--- begin ---

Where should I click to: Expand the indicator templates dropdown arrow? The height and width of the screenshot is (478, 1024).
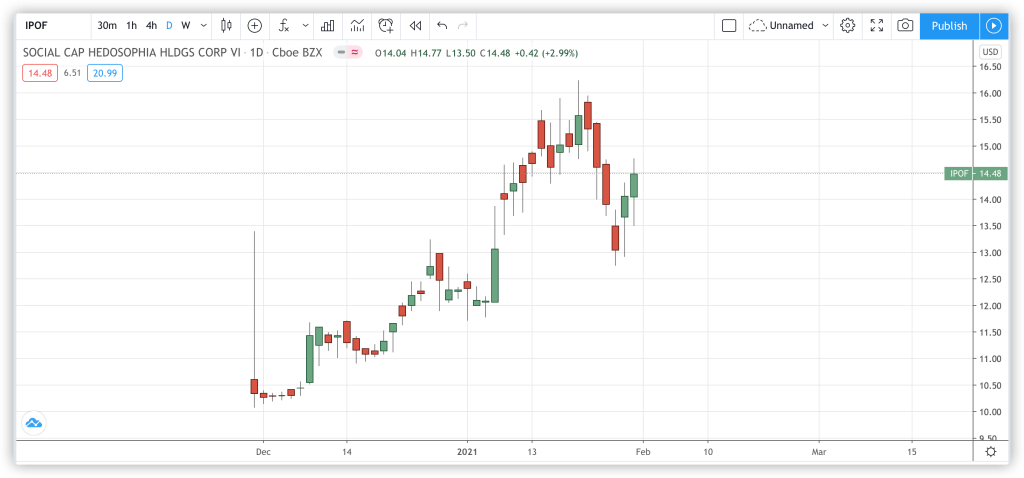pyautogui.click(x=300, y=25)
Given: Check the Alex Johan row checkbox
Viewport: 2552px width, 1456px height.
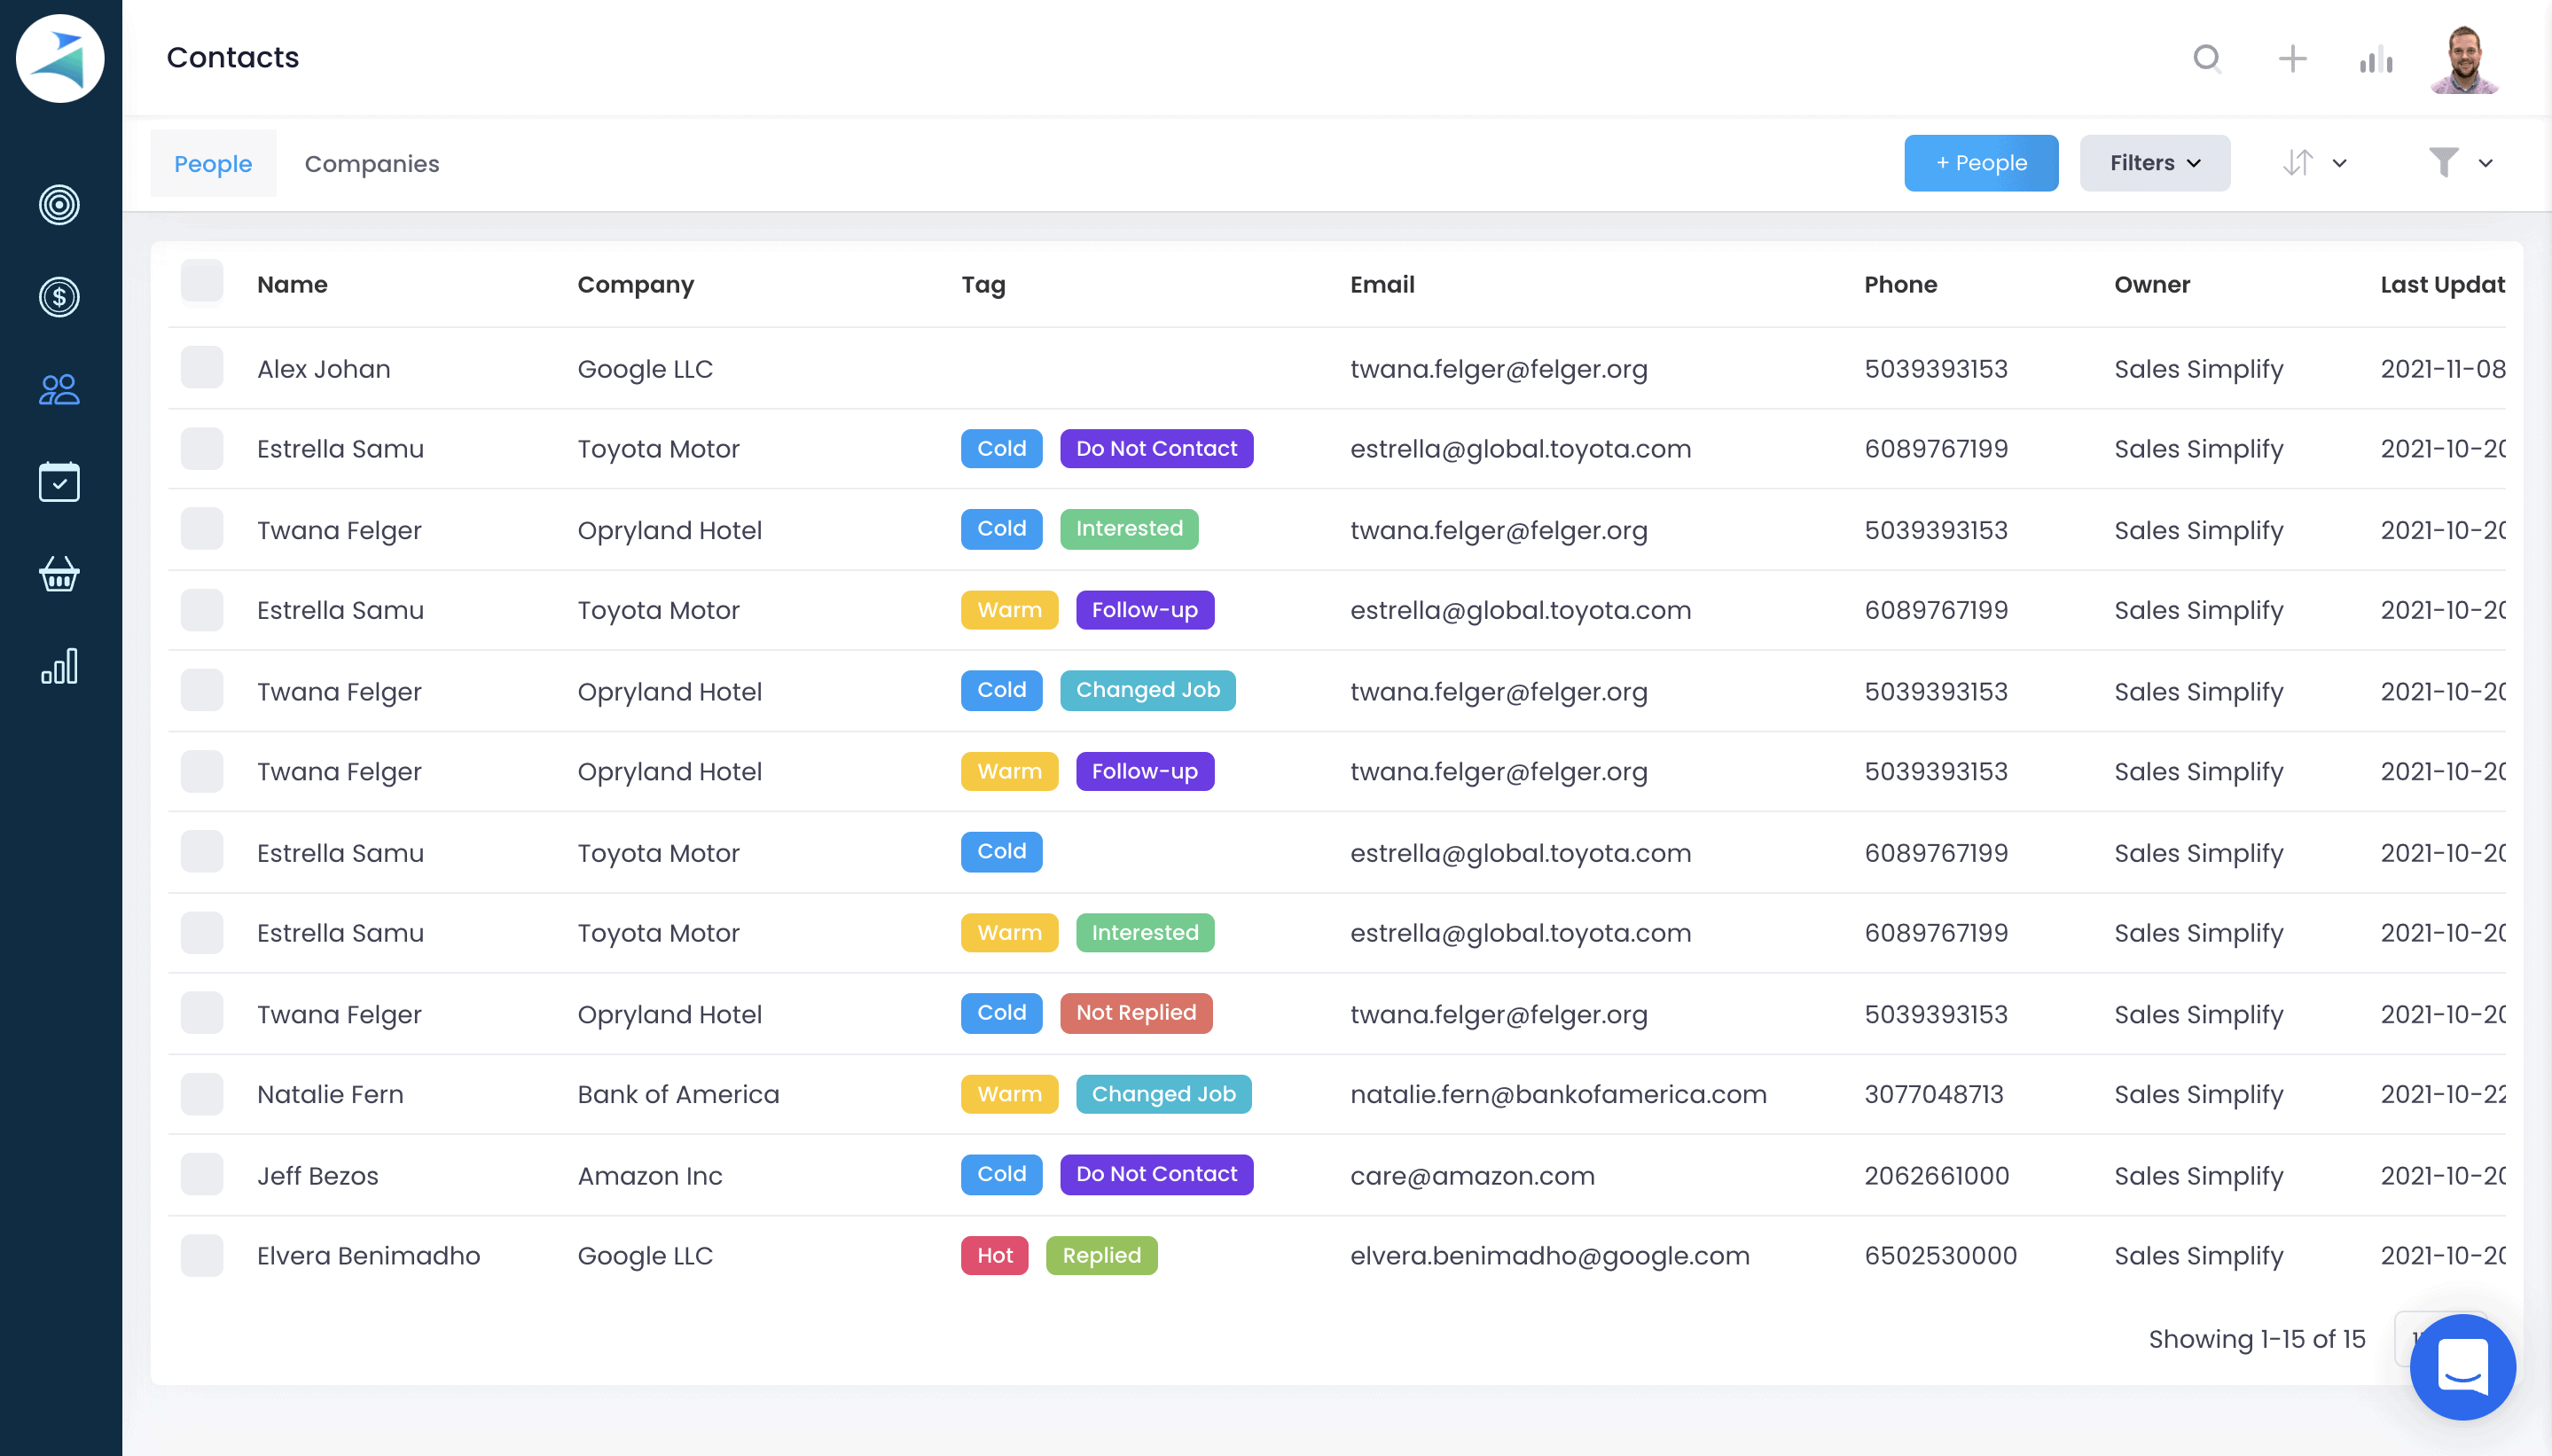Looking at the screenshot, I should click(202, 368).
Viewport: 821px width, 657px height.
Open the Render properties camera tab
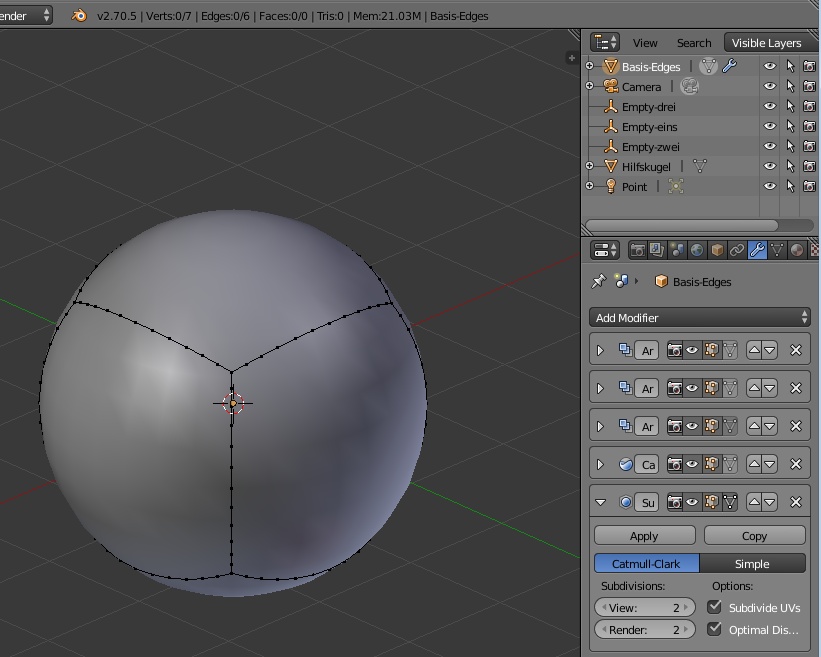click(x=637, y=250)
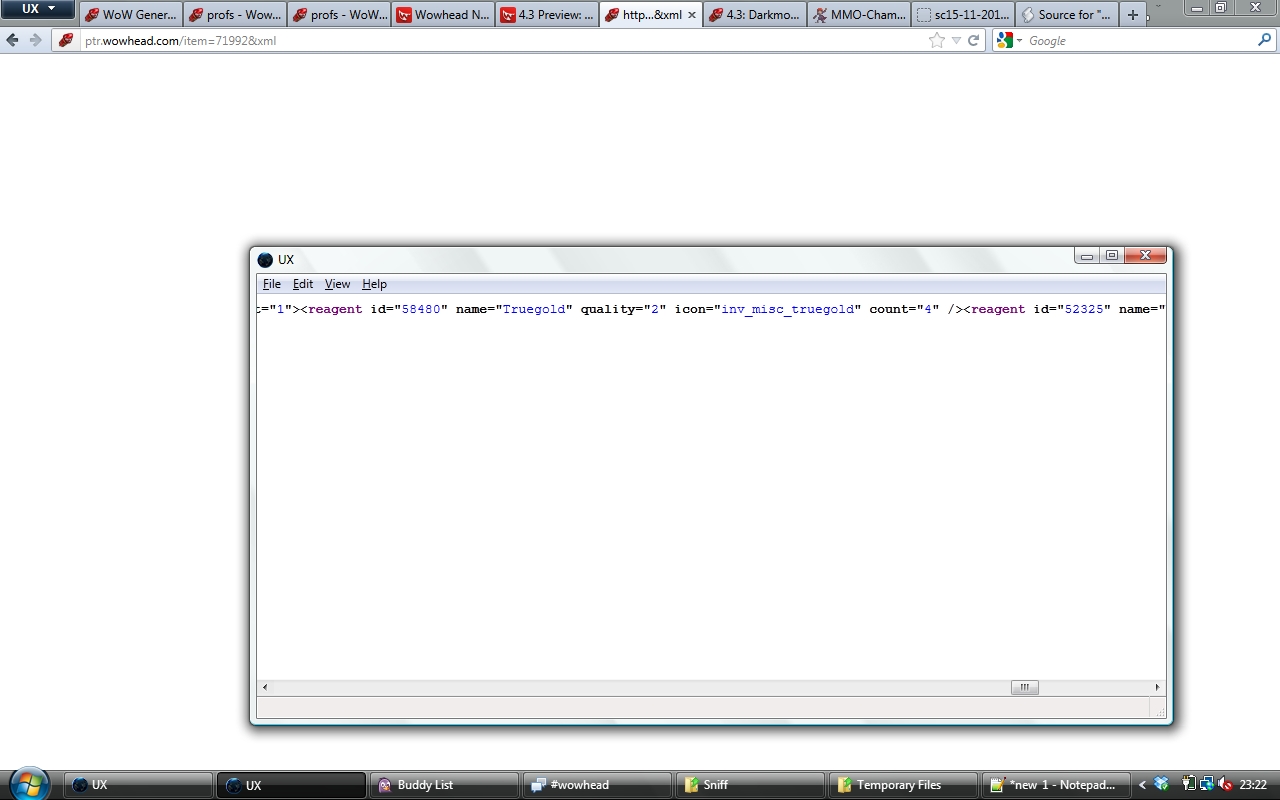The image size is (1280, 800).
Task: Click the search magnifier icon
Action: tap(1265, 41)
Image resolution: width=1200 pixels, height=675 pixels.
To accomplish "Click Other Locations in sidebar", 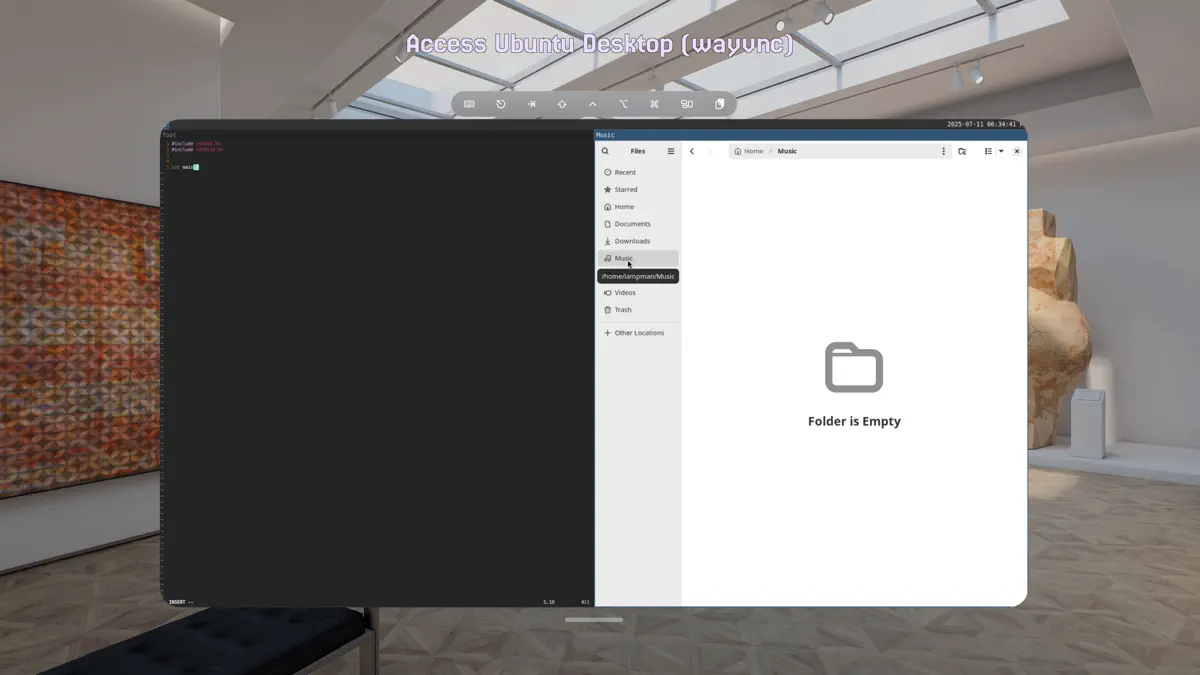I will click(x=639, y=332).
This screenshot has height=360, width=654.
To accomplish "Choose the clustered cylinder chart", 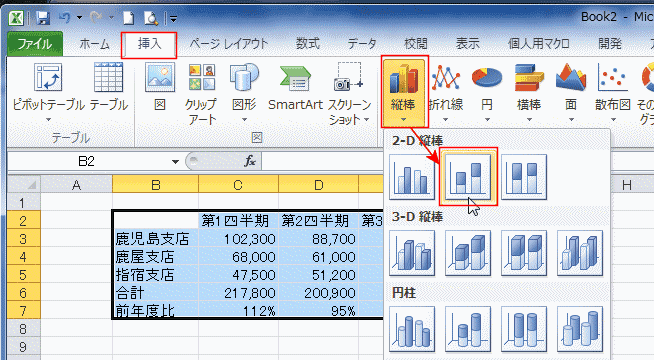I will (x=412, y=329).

--- end ---

Reproduce word for word the part of the entries above that opens with the line containing "Given: Check the Alex Johan row checkbox" and closes with the line containing "Looking at the", including both of those lines. Leave the pictures out of your answer.

Answer to this task:
Given: Check the Alex Johan row checkbox
Viewport: 2552px width, 1456px height.
Looking at the screenshot, I should click(202, 368).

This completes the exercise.